What to do about the black family is a dilemma that has preoccupied sociologists, psychologists, journalists, screenwriters, novelists, and ordinary people for decades. Few have unreservedly advocated the refreshing solution Banks offers: interracial marriage. While black men have long felt free to choose white mates, he notes, black women are “more segregated in the intimate marketplace than any group in American society.” They view interracial relationships as too complicated and see partnering with black men as an expression of a larger commitment to the race itself; often, black women aren’t as attracted to men of other races as they are to black men. But Banks urges them to overcome these reservations.

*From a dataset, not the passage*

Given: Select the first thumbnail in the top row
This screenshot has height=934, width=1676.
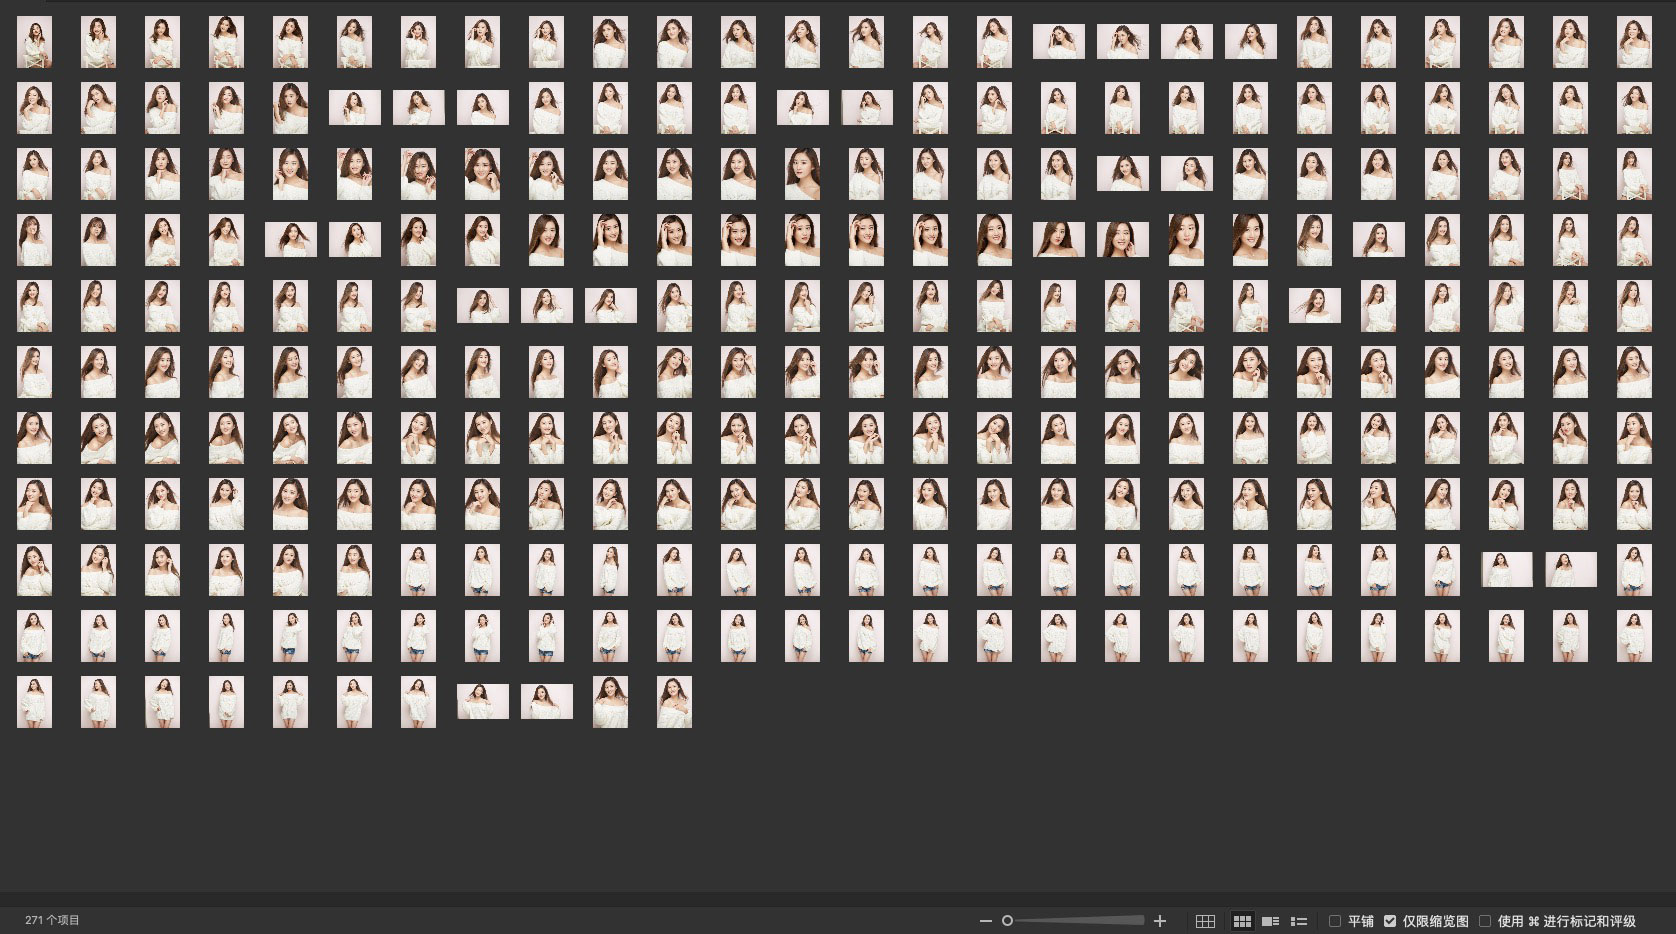Looking at the screenshot, I should pos(35,42).
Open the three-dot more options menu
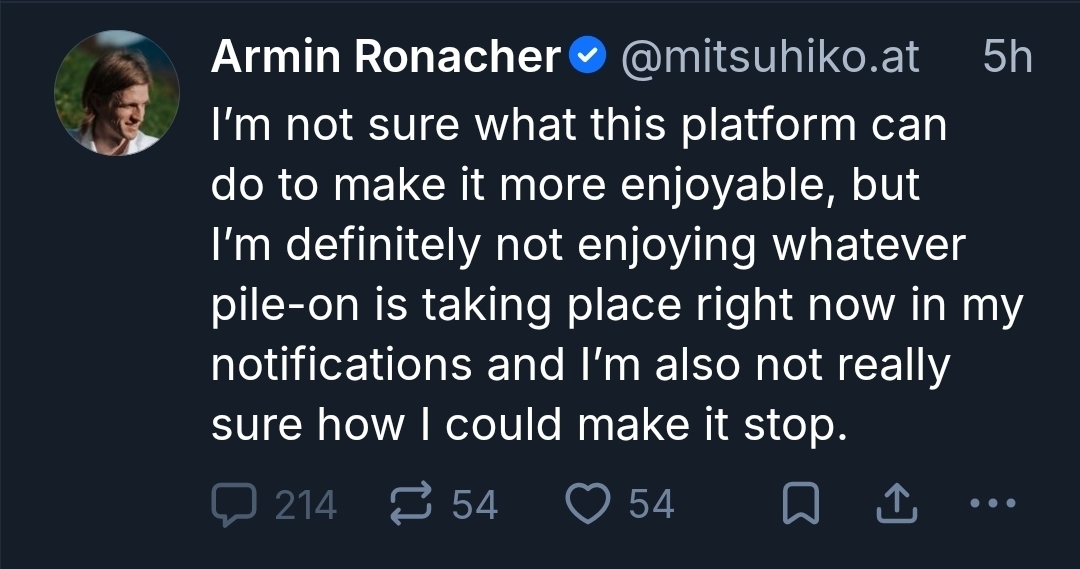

He ends his book with an uplifting story about Joe, who is white, and Teresa, who is black. They are complete opposites in personality and background, but have a joyful and mutually supportive relationship. Banks uses their story to illustrate the core of his argument, which is that unions between black women and white men actually benefit intra-racial relationships, because such relationships shift the “power, ever so slightly, in favor of black women” as the gender imbalance among single blacks becomes less severe. “If more black women married nonblack men,” Banks muses, “more black men and women might marry each other.” His controversial conclusion may rankle, amuse, or vindicate, but it provides a new chapter to an old story about the distressing state of black marriage.

About the Author

Emily Bernard is an associate professor in the Department of English and the ALANA (African American, Latino, Asian American, and Native American) U.S. Ethnic Studies Program at the University of Vermont. She is the editor of Some of My Best Friends: Writers on Interracial Friendships (2004). Her book A Portrait in Black and White: Carl Van Vechten and the Harlem Renaissance will be published next year.